Restrictions on Tivnan’s ministry were meant to keep him away from children, but in May 2001 Tivnan found himself in trouble again when church records indicate he either slapped or touched a girl’s cheek at a teen Mass in Wakefield, according to church records. Tivnan retired later that year. He could not be reached for comment.
Church records concerning the allegations against Tivnan were among those released Wednesday and yesterday by attorneys for the firm Greenberg Traurig, which represents about half of the 500 people with pending abuse claims against the Boston Archdiocese and its priests.
Also included in the records was a file that, like others released earlier, shows that the church’s practice of tolerating sexually abusive priests dates at least to the 1950s.
The Rev. Philip C. Breton’s file shows that he was suspended three times in 1950, 1951, and again in 1957 and returned to ministry despite allegations that he molested boys at Hampton Beach in New Hampshire who, according to the records, were under 10 years of age.

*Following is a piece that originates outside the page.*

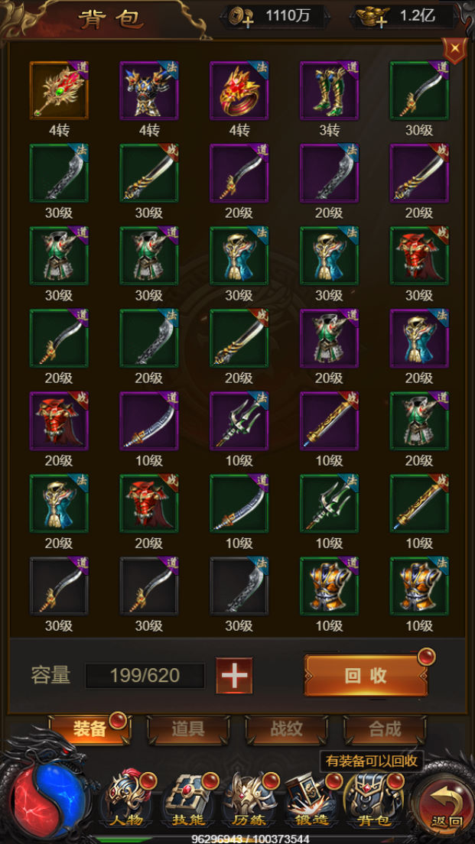
Task: Select the green boots 3转 item
Action: click(x=329, y=90)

After his third suspension, Breton again returned to active ministry, serving in three parishes over the next two decades St. Bridget’s in Maynard, St. Anne’s in Salem, and St. Alphonsus’s in Beverly.
But as late as 1978, when Breton retired at 69, he was accused of ”taking young boys to his home in New Hampshire,” according to the records. Church officials responded with an ”interview of [Rev.] Breton by Bishop [Thomas V.] Daily, who offered help.” Breton died in 1984, but his alleged victims continued to make complaints to the chancery into the early 1990s.
Another file details the career of Rev. Anthony J. Rebeiro, 72, who in August was removed from his assignment as chaplain at Quigley Memorial Hospital and the Soldiers Home in Chelsea because of an allegation of abuse against a minor that occurred nearly 30 years ago.
Although the complaint, which alleged Rebeiro had fondled a 12- or 13-year-old girl in the rectory of St. Linus Church in Natick, may have been the first accusing Rebeiro of abusing a minor, it was not the first accusing Rebeiro of misconduct.
As the Globe reported earlier this year, then-archbishop Bernard F. Law received a letter in 1984 from an anguished parishioner at St. Mary’s Church in Franklin contending that Rebeiro had made crude sexual advances on his wife.
Law declined to meet with the parishioner. Records released yesterday show that the priest was quietly transferred to St. Patrick Church in Natick and later to churches in Woburn, Holbrook, and Revere.
In 1994, a decade after the Franklin woman’s husband complained to Law, the archdiocese began paying for the woman’s psychotherapy. But it did not investigate her husband’s complaint against Rebeiro, even though a church official said at the time it was important to do so.
Once Rebeiro was suspended, in August of this year, the archdiocese received nearly a half dozen additional complaints about his conduct at St. Linus Church between 1973 to 1980.
One woman said that when she was 12 or 13 years old, Rebeiro fondled her while hearing her confession and, when she tried to leave, ”pushed her against the wall and started to kiss her.” Another complaint about Ribeiro came from a man who said that, when he was an altar boy at St. Linus in 1977, Rebeiro groped him while he was changing his clothes.
Church records of priests accused of sexual misconduct released yesterday also include files on the Revs. Gerald J. Hickey, Jay M. Mullin, and Harold J. Johnson.